Once the database has finished starting up we will initialize the database. Now you can load the database using the following commands. The first command will make sure we have the latest version of the image, the second command will actually load the information into the database.

docker pull pecan/db
docker run --rm --network pecan_pecan pecan/db

Once that is done we create two users for BETY, first user is the guest user that you can use to login in the BETY interface. The second user is a user with admin rights.

docker-compose run --rm bety user guestuser guestuser "Guest User" guestuser@example.com 4 4
docker-compose run --rm bety user carya illinois "Carya Demo User" carya@example.com 1 1

Load example data

Once the database is loaded we can add some example data, some of the example runs and runs for the ED model, assume some of this data is available. This can take some time, but all the data needed will be copied to the /data folder in the pecan containers. As with the database we first pull the latest version of the image, and then execute the image to copy all the data:

docker pull pecan/data:develop
docker run -ti --rm --network pecan_pecan --volume pecan_pecan:/data --env FQDN=docker pecan/data:develop

Linux & Mac

# Change ownership of /data directory in pecan volume to the current user
docker run -ti --rm --network pecan_pecan --volume pecan_pecan:/data pecan/data:develop chown -R "$(id -u).$(id -g)" /data

docker run -ti --user="$(id -u)" --rm --network pecan_pecan --volume pecan_pecan:/data --env FQDN=docker pecan/data:develop

Copy R packages (optional but recommended)

Next copy the R packages from a container to volume pecan_lib. This is not really needed, but will speed up the process of the first compilation. Later we will put our newly compiled code here as well. This folder is shared with all PEcAn containers, allowing you to compile the code in one place, and have the compiled code available in all other containers. For example modify the code for a model, allows you to compile the code in rstudio container, and see the results in the model container.

You can copy all the data using the following command. This will copy all compiled packages to your local machine.

docker run -ti --rm -v pecan_lib:/rlib pecan/base:develop cp -a /usr/local/lib/R/site-library/. /rlib/

Copy web config file (optional)

If you want to use the web interface, you will need to:

  1. Uncomment the web section from the docker-compose.override.yml file. This section includes three lines at the top of the file, just under the services section.
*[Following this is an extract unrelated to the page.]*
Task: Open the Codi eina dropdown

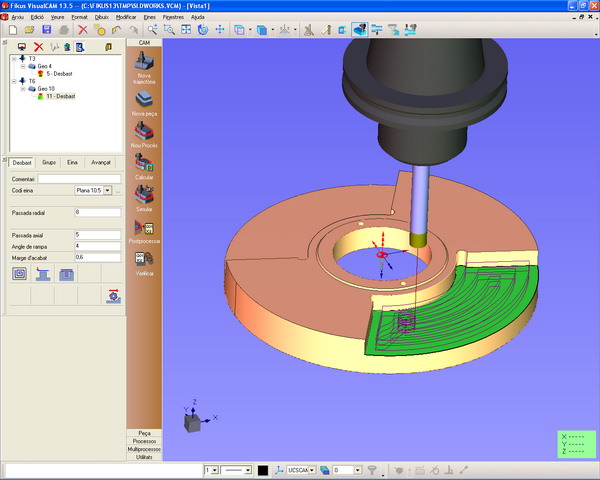Action: point(107,189)
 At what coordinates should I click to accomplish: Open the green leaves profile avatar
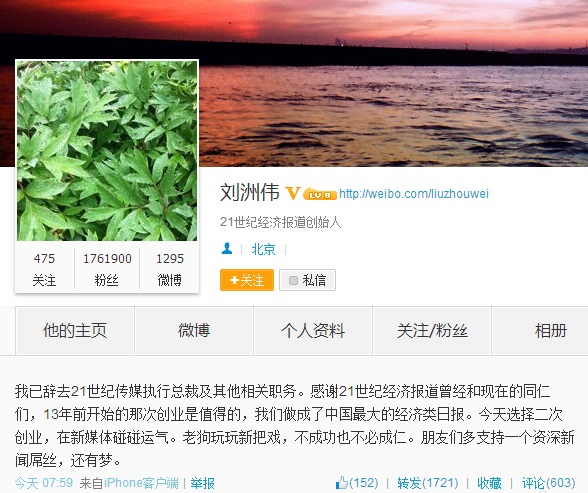tap(107, 150)
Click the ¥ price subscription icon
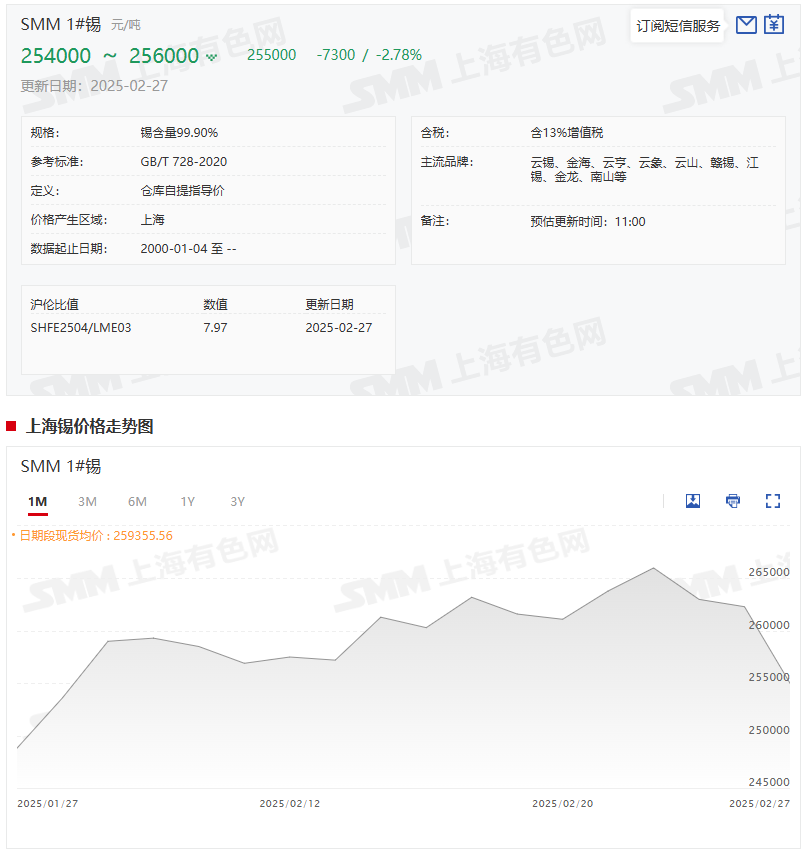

Uncomment the lines that start web:, volumes:, and - pecan_web:.
  2. Then copy the config.php from the docker/web folder. You can do this using

For Linux/MacOSX

cp docker/web/config.docker.php web/config.php

For Windows

copy docker\web\config.docker.php web\config.php

PEcAn Development

To begin development we first have to bring up the full PEcAn stack. This assumes you have done once the steps above. You don't need to stop any running containers, you can use the following command to start all containers. At this point you have PEcAn running in docker.

docker-compose up -d

The current folder (most likely your clone of the git repository) is mounted in some containers as /pecan, and in the case of rstudio also in your home folder as pecan. You can see which containers exactly in docker-compose.override.yml.

You can now modify the code on your local machine, or you can use rstudio in the docker stack. Once you made changes to the code you can compile the code either in the terminal of rstudio (cd pecan && make) or using ./scripts/compile.sh from your machine (latter is nothing more than a shell script that runs docker-compose exec executor sh -c 'cd /pecan && make'.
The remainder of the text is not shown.